====== PASSAGE TO READ ======
From ed5c4e4a14e9f9f4b818521b943bace0d5cd1e01 Mon Sep 17 00:00:00 2001
From: Tom Lane <tgl@sss.pgh.pa.us>
Date: Mon, 16 Jul 2001 22:43:34 +0000
Subject: [PATCH] Improve documentation about reasoning behind the order of
 operations in GetSnapshotData, GetNewTransactionId, CommitTransaction,
 AbortTransaction, etc.  Correct race condition in transaction status testing
 in HeapTupleSatisfiesVacuum --- this wasn't important for old VACUUM with
 exclusive lock on its table, but it sure is important now.  All per pghackers
 discussion 7/11/01 and 7/12/01.

---
 src/backend/access/transam/varsup.c | 14 +++++--
 src/backend/access/transam/xact.c   | 54 +++++++++++++++-----------
 src/backend/storage/ipc/sinval.c    | 60 +++++++++++++++++++++++------
 src/backend/utils/time/tqual.c      | 31 +++++++++------
 4 files changed, 110 insertions(+), 49 deletions(-)

diff --git a/src/backend/access/transam/varsup.c b/src/backend/access/transam/varsup.c
index 2b253fc5855..857f2c3d3e8 100644
--- a/src/backend/access/transam/varsup.c
+++ b/src/backend/access/transam/varsup.c
@@ -6,7 +6,7 @@
  * Copyright (c) 2000, PostgreSQL Global Development Group
  *
  * IDENTIFICATION
- *	  $Header: /cvsroot/pgsql/src/backend/access/transam/varsup.c,v 1.41 2001/07/12 04:11:13 tgl Exp $
+ *	  $Header: /cvsroot/pgsql/src/backend/access/transam/varsup.c,v 1.42 2001/07/16 22:43:33 tgl Exp $
  *
  *-------------------------------------------------------------------------
  */
@@ -60,8 +60,16 @@ GetNewTransactionId(TransactionId *xid)
 	 * XXX by storing xid into MyProc without acquiring SInvalLock, we are
 	 * relying on fetch/store of an xid to be atomic, else other backends
 	 * might see a partially-set xid here.  But holding both locks at once
-	 * would be a nasty concurrency hit (and at this writing, could cause a
-	 * deadlock against GetSnapshotData).  So for now, assume atomicity.
====== RAW DATA ======
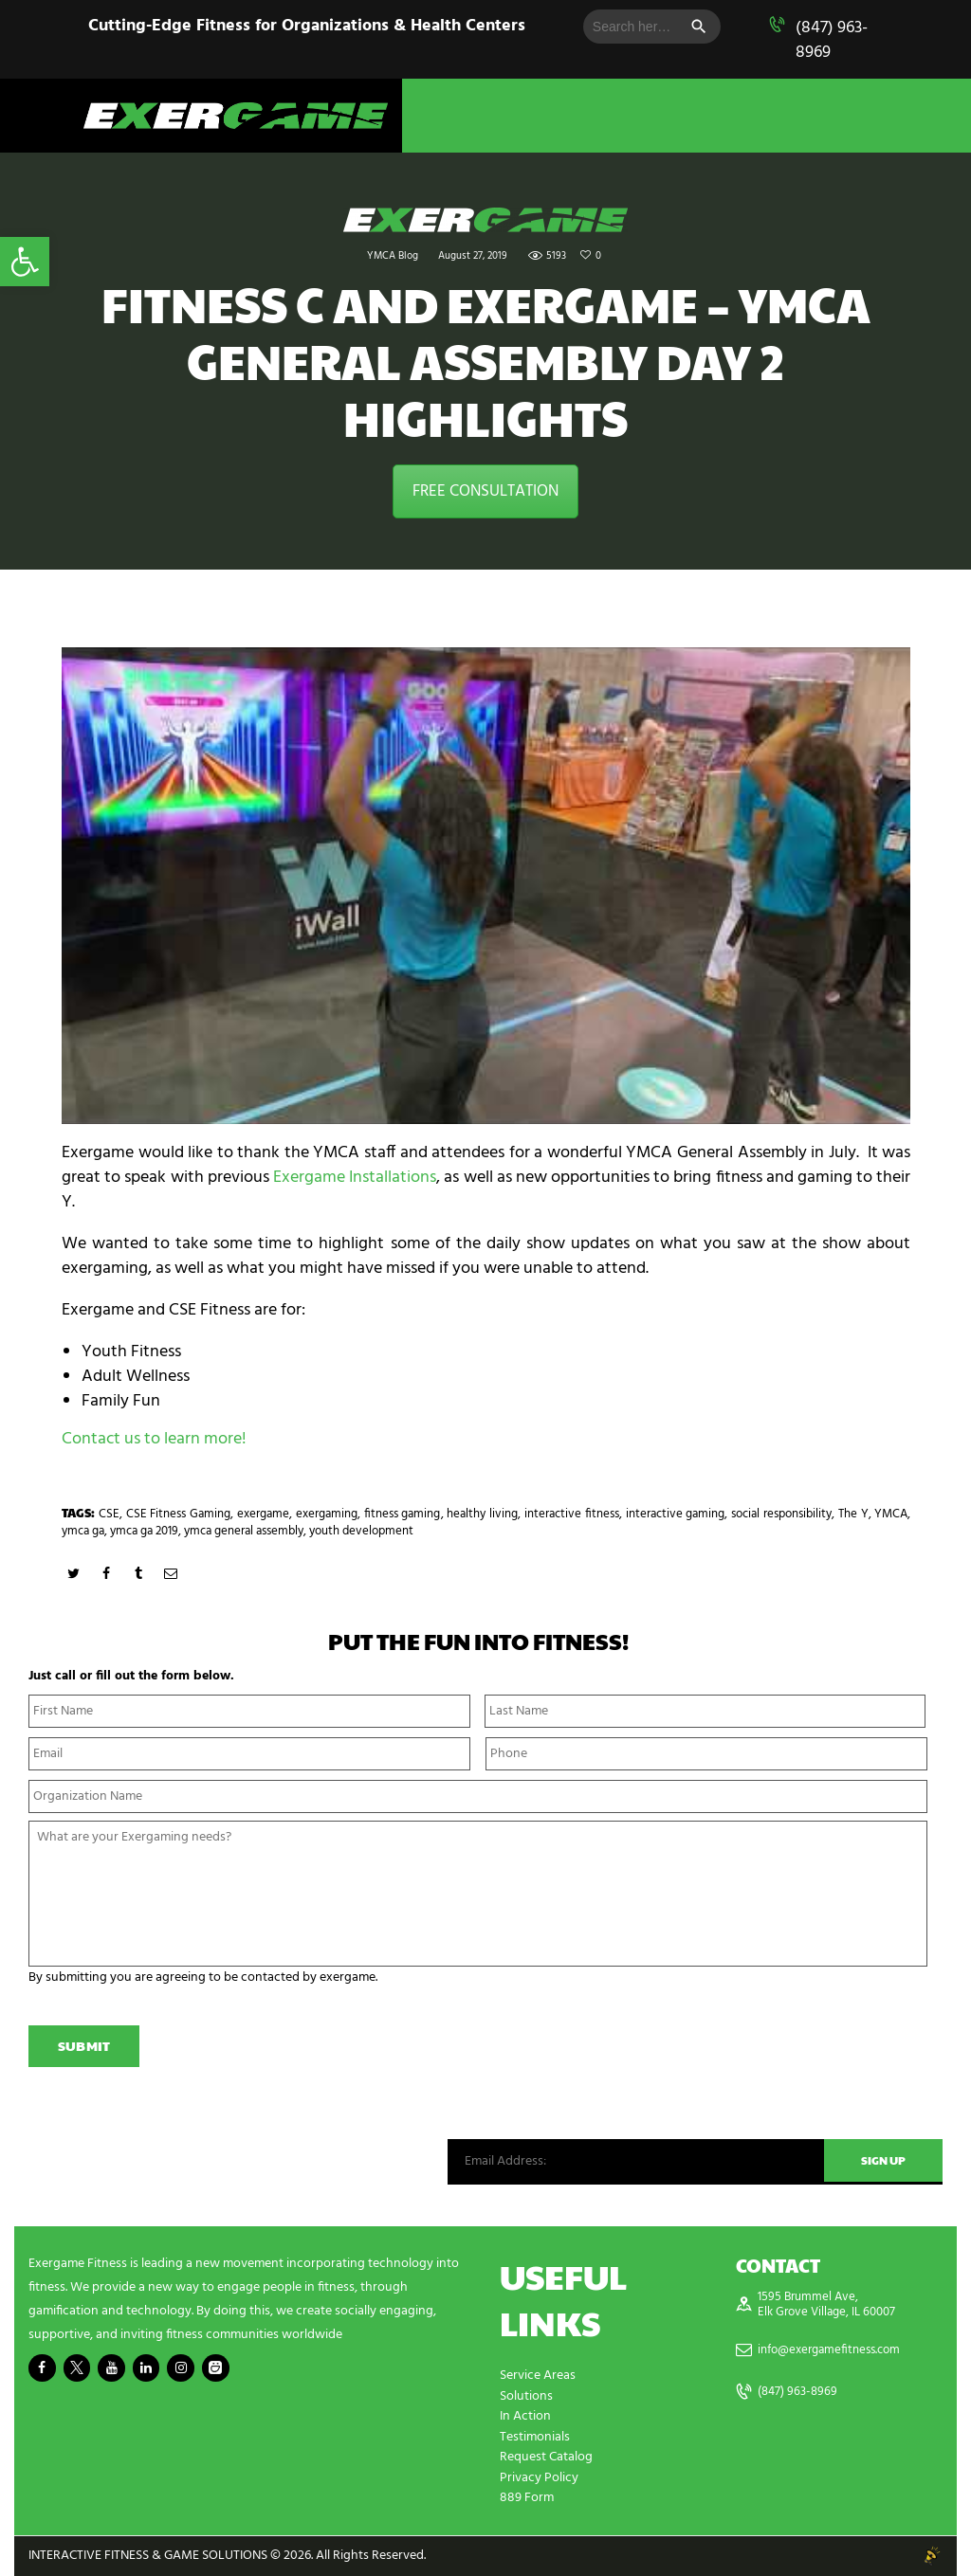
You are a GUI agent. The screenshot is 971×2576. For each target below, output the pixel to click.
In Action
======
#### DIRECTIONS FOR THIS TASK
Write what comes next in the PostgreSQL transaction-ordering patch, picking up after its last line shown. The listing isn't needed for anything here.

#### THE RESULT
+	 * would be a nasty concurrency hit (and in fact could cause a deadlock
+	 * against GetSnapshotData).  So for now, assume atomicity.  Note that
+	 * readers of PROC xid field should be careful to fetch the value only
+	 * once, rather than assume they can read it multiple times and get the
+	 * same answer each time.
+	 *
+	 * A solution to the atomic-store problem would be to give each PROC
+	 * its own spinlock used only for fetching/storing that PROC's xid.
+	 * (SInvalLock would then mean primarily that PROCs couldn't be added/
+	 * removed while holding the lock.)
 	 */
 	if (MyProc != (PROC *) NULL)
 		MyProc->xid = *xid;
diff --git a/src/backend/access/transam/xact.c b/src/backend/access/transam/xact.c
index d32a6dda978..f35e8d9203e 100644
--- a/src/backend/access/transam/xact.c
+++ b/src/backend/access/transam/xact.c
@@ -8,7 +8,7 @@
  *
  *
  * IDENTIFICATION
- *	  $Header: /cvsroot/pgsql/src/backend/access/transam/xact.c,v 1.107 2001/07/15 22:48:16 tgl Exp $
+ *	  $Header: /cvsroot/pgsql/src/backend/access/transam/xact.c,v 1.108 2001/07/16 22:43:33 tgl Exp $
  *
  * NOTES
  *		Transaction aborts can now occur two ways:
@@ -1018,16 +1018,21 @@ CommitTransaction(void)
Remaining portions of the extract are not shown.